China Economy: Consumer Inflation Edges Up, Factory Prices Continue To Fall
China’s consumer inflation edged marginally higher in December while cost of producing goods declined, highlighting investor concerns that falling prices may sap growth in the world’s second-largest economy.
Consumer inflation rose 1.6 percent year-on-year in December on rising food prices, in line with analysts’ expectations, China’s National Bureau of Statistics said Saturday. But it remained well below Beijing’s inflation target of about 3 percent in 2015.
“The inflation profile remains soft,” Commerzbank AG economist Zhou Hao reportedly said. “China will maintain a relaxed monetary policy to reduce the local borrowing cost for corporates.”

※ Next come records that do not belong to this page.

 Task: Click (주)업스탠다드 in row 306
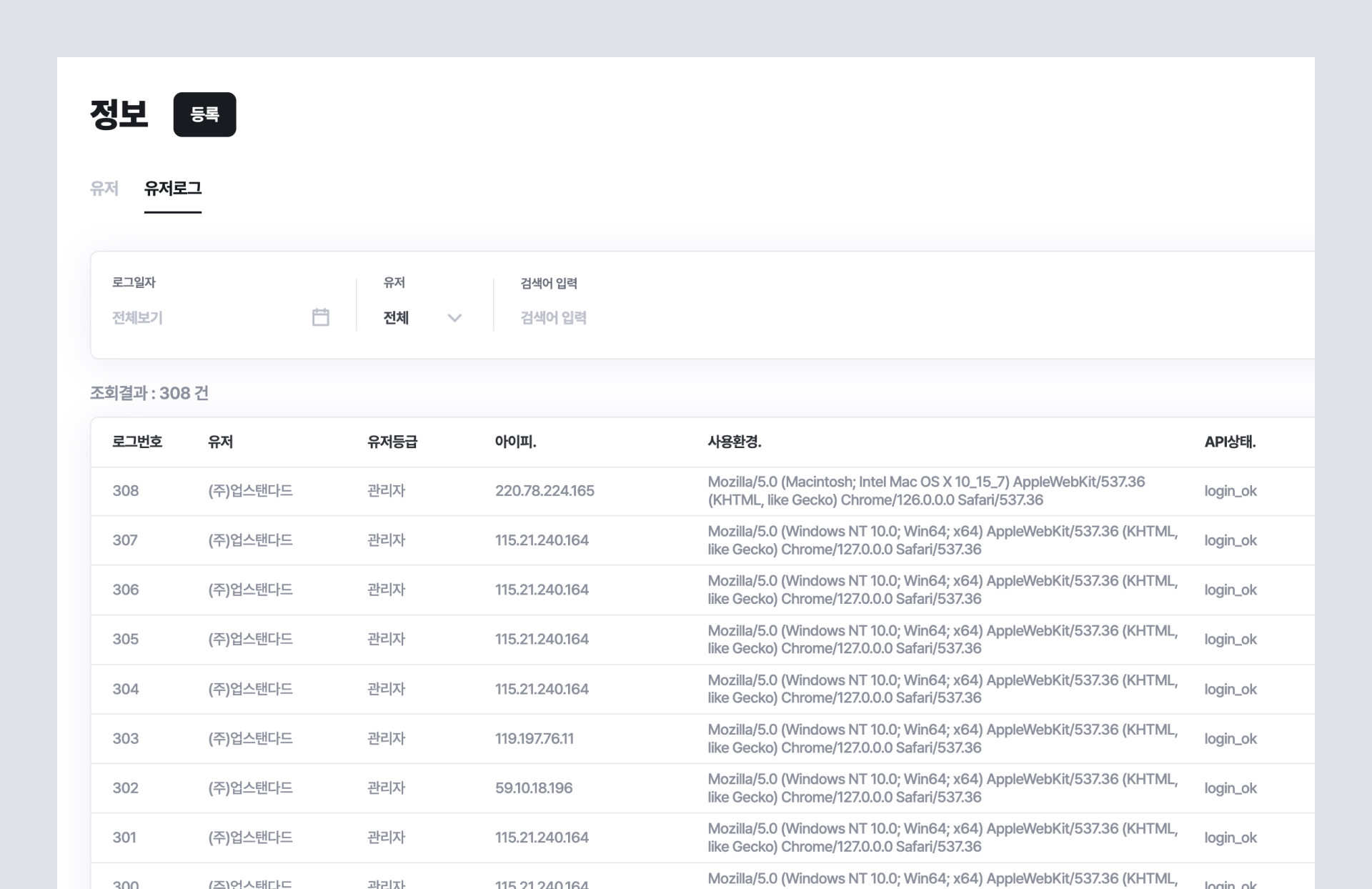pyautogui.click(x=250, y=590)
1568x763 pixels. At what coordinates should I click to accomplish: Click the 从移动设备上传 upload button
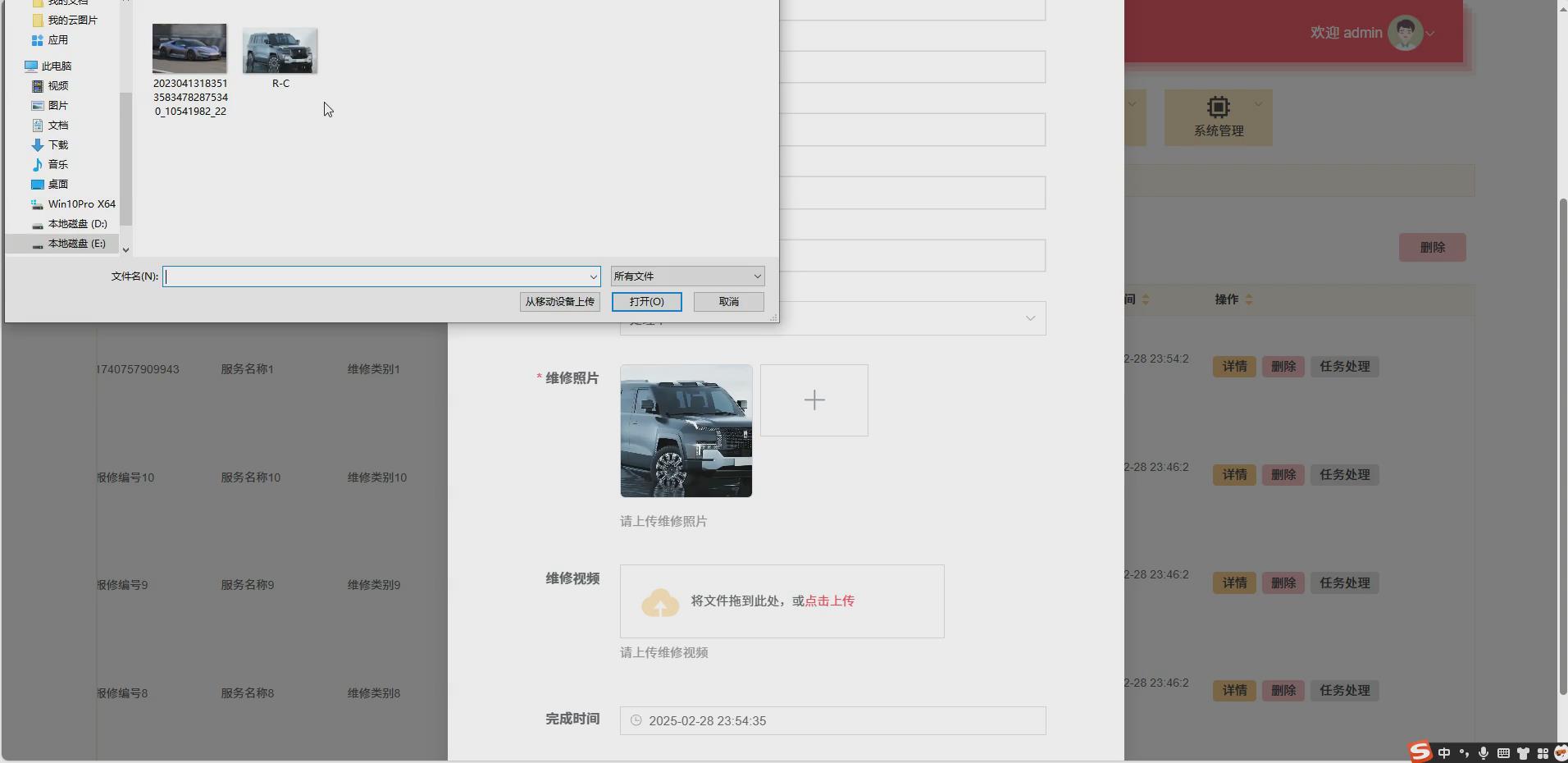tap(558, 302)
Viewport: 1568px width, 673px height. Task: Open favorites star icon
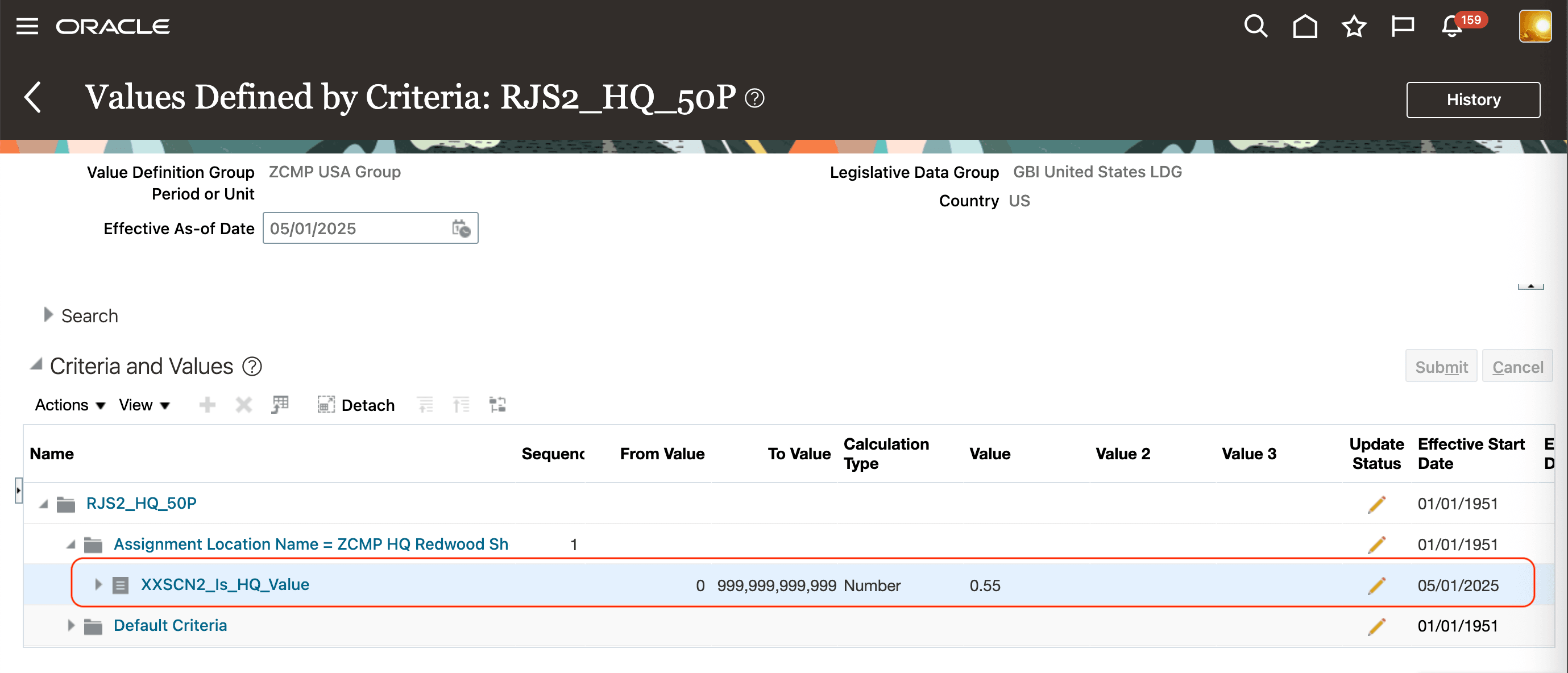pos(1353,26)
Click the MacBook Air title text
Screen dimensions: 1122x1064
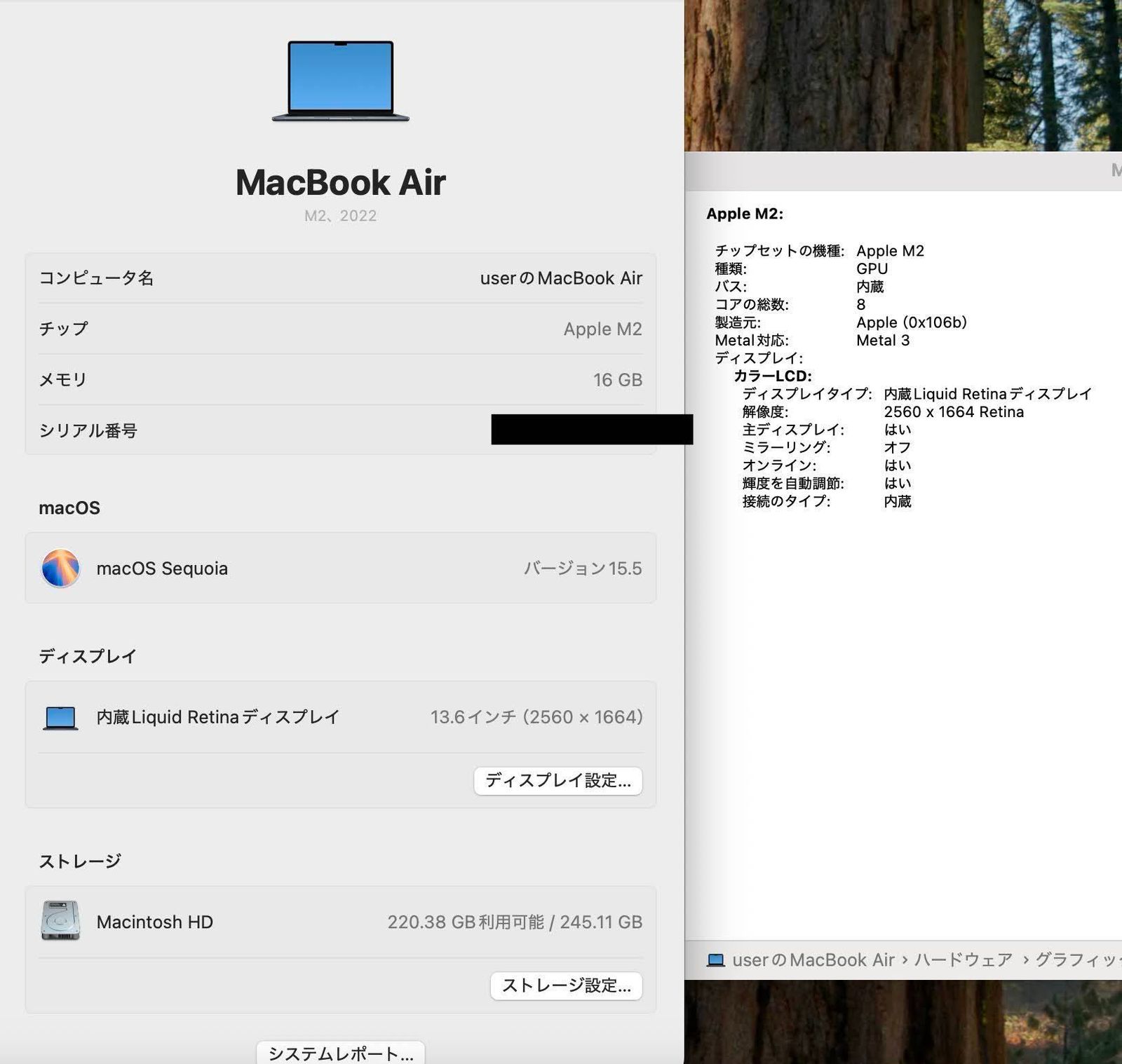pos(341,182)
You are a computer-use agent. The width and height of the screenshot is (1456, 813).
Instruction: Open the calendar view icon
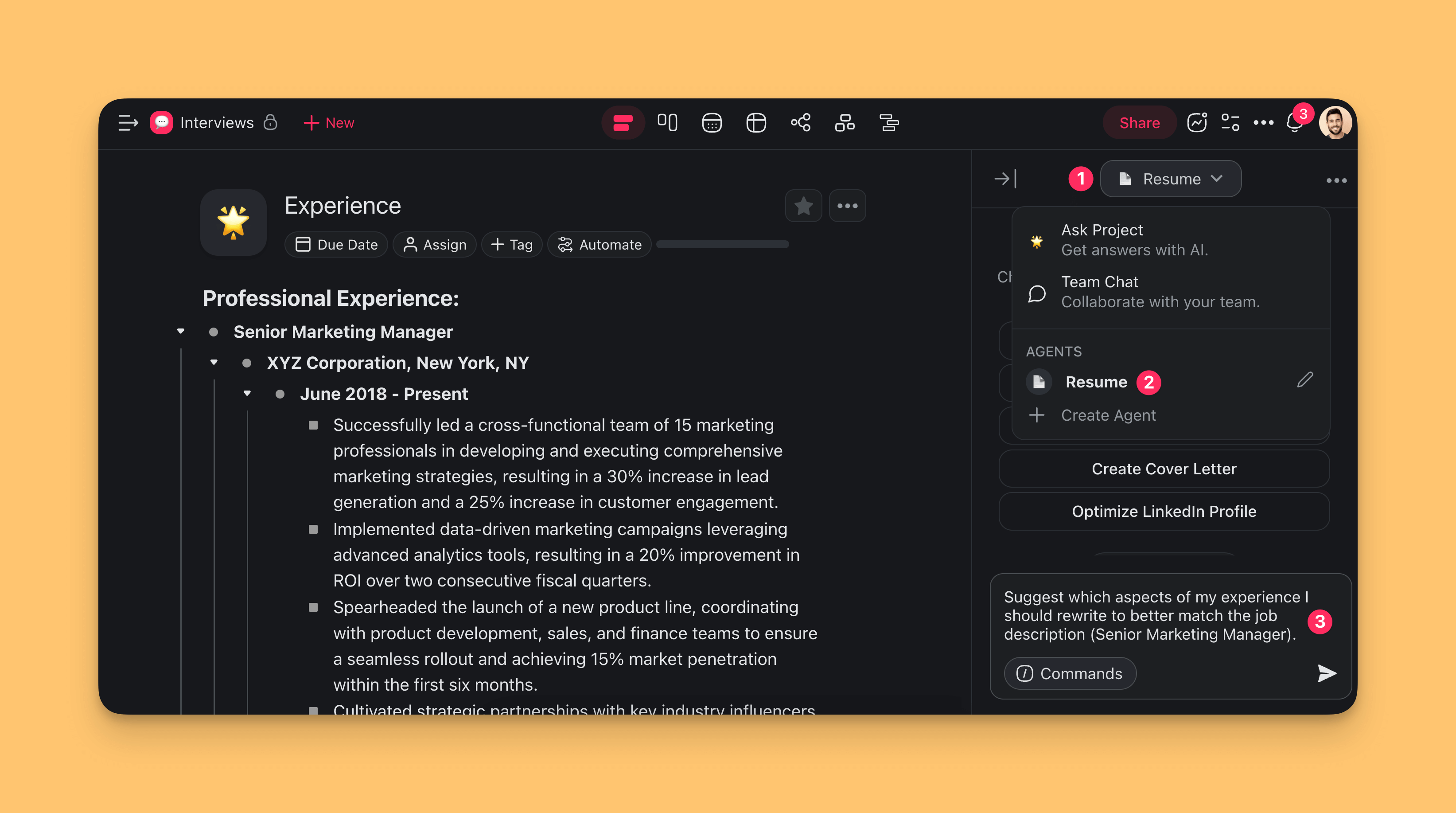click(x=712, y=123)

A separate report released Saturday by the bureau showed China’s Producer Price Index (PPI) — a broad indicator of the cost of producing goods before any profit is attached to them — declined 5.9 percent in December from a year earlier. The fall marked the 46th straight month of declines in PPI as China’s manufacturers face deeply entrenched pressures as the economy cools.
“The continuous PPI deflation suggests that Chinese companies will have to reduce their debt as further expansion in many industries will only lead to more loss," Reuters reported, citing Zhou Hao.
Policymakers in China have been trying hard to avoid extended cycles of low prices as deflationary cycles encourage consumers to hold off on buying while businesses put off new investments anticipating further drops in prices.
Industry research firm China Beige Book International reportedly said in its latest private survey that growth in input prices and sales prices for Chinese firms slipped to record lows in the fourth quarter.
"For the first time, it looked like firms were encountering genuinely harmful deflation," it said in the survey, according to Reuters.
China’s economy was off to a shaky start in 2016, after an official survey last week showed the country's manufacturing sector contracted for a fifth straight month in December and factories continued to shed jobs. China’s main benchmark index, the Shanghai Composite Index, lost 10 percent in the first week of trading this year.